Пора наконец подчеркнуть, что традиция – это не версификационная, не определенного типа метафорическая, не (перспективно оцениваемая даже: по месту, занимаемому в поэзии в целом) тематическая система; не приметы стилей; не индивидуальные свойства или отдельные проявления того или иного таланта (вроде склонности к оголенно-прямому, «открытому» тексту, ораторской или, наоборот, камерно-приглушенной речи, к медитативной или страстно-исповедальной лирике и т. п.), но система духовная. На свой лад, она и впрямь куда родственней философии, чем учебнику поэтики или стилистики.

Я сказала бы, что традиция – это воплощенная в творчестве философия искусства поэзии (разумеется, не совпадающая с собственно философией).

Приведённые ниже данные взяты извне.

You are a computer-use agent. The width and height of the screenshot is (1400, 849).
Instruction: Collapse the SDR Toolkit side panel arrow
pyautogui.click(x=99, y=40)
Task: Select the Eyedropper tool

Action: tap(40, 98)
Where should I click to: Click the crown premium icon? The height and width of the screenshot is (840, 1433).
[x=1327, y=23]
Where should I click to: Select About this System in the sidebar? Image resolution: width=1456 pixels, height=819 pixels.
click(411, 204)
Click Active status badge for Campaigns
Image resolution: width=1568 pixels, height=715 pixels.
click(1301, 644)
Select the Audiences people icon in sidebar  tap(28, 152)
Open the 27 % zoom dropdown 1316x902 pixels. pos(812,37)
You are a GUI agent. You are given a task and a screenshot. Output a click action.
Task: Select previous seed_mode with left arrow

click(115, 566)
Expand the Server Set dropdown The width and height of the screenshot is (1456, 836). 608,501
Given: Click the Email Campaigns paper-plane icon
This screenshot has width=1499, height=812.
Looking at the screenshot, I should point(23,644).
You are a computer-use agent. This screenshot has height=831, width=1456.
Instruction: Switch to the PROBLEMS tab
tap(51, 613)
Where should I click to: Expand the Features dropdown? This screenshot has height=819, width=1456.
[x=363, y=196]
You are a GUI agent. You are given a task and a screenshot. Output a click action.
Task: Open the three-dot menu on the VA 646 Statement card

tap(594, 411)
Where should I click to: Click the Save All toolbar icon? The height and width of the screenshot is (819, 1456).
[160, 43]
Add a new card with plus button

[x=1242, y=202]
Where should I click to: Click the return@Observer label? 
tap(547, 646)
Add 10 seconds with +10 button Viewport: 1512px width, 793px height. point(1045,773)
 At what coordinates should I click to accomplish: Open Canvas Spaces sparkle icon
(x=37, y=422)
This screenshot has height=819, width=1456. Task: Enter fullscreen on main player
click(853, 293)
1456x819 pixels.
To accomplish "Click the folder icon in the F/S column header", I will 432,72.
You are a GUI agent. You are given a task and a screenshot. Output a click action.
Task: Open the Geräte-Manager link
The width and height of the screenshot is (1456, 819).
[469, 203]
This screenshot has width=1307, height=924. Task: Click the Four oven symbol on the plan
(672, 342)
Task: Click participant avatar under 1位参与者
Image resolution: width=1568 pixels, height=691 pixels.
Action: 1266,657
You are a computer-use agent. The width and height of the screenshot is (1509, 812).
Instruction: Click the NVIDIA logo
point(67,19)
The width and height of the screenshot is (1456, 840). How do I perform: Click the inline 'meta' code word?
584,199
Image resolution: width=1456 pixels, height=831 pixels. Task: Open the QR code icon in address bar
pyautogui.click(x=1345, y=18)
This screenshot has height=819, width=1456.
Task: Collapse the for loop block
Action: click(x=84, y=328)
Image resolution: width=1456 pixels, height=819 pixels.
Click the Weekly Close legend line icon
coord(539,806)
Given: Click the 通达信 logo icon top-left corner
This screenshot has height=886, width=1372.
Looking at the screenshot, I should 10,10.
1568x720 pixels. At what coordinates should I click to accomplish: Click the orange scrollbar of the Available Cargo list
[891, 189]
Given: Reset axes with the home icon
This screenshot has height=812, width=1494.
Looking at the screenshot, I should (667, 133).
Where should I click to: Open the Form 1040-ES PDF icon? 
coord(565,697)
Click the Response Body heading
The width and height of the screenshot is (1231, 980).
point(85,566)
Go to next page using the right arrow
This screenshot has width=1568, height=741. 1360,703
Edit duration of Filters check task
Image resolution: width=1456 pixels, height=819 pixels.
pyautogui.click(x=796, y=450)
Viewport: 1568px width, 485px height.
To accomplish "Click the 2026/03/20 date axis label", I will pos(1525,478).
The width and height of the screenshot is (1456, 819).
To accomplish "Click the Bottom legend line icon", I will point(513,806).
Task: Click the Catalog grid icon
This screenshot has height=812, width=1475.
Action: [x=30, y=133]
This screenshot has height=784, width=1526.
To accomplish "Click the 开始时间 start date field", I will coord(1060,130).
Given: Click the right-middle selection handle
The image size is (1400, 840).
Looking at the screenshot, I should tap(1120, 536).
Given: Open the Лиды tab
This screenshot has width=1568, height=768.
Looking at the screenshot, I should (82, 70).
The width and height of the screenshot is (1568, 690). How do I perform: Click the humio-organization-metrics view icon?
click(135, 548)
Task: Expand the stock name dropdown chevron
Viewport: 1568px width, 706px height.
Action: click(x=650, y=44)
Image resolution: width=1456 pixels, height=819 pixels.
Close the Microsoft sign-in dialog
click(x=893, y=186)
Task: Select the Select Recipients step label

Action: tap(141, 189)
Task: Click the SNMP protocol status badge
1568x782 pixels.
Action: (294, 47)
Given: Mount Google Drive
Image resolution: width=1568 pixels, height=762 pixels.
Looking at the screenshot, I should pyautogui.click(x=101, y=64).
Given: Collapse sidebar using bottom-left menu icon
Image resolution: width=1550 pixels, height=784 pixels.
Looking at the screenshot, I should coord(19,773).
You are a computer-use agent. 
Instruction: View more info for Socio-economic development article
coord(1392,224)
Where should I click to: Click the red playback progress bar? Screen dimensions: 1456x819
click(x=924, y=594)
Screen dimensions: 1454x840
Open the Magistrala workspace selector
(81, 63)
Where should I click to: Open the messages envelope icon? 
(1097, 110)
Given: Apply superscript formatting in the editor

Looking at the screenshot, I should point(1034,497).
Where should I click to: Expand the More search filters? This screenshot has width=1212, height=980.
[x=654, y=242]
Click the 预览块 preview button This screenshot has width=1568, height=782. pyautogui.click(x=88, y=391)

Формы, средства, методы практического воплощения этой, многообразно разрабатываемой, художественной философии охватываются понятием новизны в искусстве.

Реальная традиция немыслима вне постоянно возникающей новизны (каждого произведения, каждого художника), неотделима от нее, подобно тому как жизнь неотделима от движения. Произведение, не отличающееся новизной, должно характеризовать не как «традиционное», а как нехудожественное.

Однако это вовсе не означает, что всякое произведение, обладающее новизною (языка, стиха, решения темы), непременно является художественным или непременно может быть расценено как согласное с традицией, ее воплощающее. Так, вне традиции русской поэзии оказываются все те произведения, что расходятся с духом и заветами пушкинского творчества (ибо нашу, отечественную, традицию мы вправе именовать именно пушкинской), что противоречат этому духу, этим заветам, – какою бы «ярко-образной» стихотворною речью они ни блистали. По всему, изложенному выше, такие произведения не могут быть расценены всерьез и как талантливые. Ибо традиция подразумевает, как говорилось уже, и высоту явления таланта, который есть прежде всего чудо духовное – возвышенное и благородное чудо человеческого духа.

Традиция, существующая именно и только в новизне ее движущихся форм, вечно склонных к перемене, забвению старых примет и очертаний, возрождению их и «перепланировке» (подобно вечной новизне живой, не повторяющей себя жизни),[71]71
  Нередкие, с виду компромиссные, заявления: «…традиция имеет смысл тогда, когда она не подчиняет себе (?) художника, не держит его в рабской зависимости, а дает ему прочную основу для роста, движения, поисков» – лишний раз выдают только непонимание предмета либо являются теми оговорками, что служат не дельному уточнению понятия, но скорее – повышенной бдительности к нему, укоренению привычки заведомо брать его под сомнение. Слово «традиция» неупотребимо в содружестве со словом «рабство». И тот, кто находит возможным перестраховочно сопрягать эти понятия, выступает на деле против традиции, низводя ее в лучшем случае в ряд относительных истин, двусмысленных «преданий».


[Закрыть]
обнимает собою все непреходящее в искусстве, все то, что в нем неизменно, неподвластно инициативе никакого дерзостного реформатора. Традиция, как воплощенная в творчестве философия искусства поэзии, – это все то, что объединяет всех без исключения поэтов, что отличает их от непоэтов (в том числе от так называемых «мастеров стиха», стихоумельцев, «асов» метафоры или рифмы), а не то, чем разнятся они между собой. Различаем же мы поэтов как раз по чертам новизны, неизбежно присущей их творчеству, которые и обеспечивают их художественную индивидуальность; полнота же художественной личности (явление таланта) связана не только с отчетливостью этих индивидуальных примет, но прежде всего с глубиной постижения в творчестве духа традиции, то есть – надындивидуального, непреходящего ее существа.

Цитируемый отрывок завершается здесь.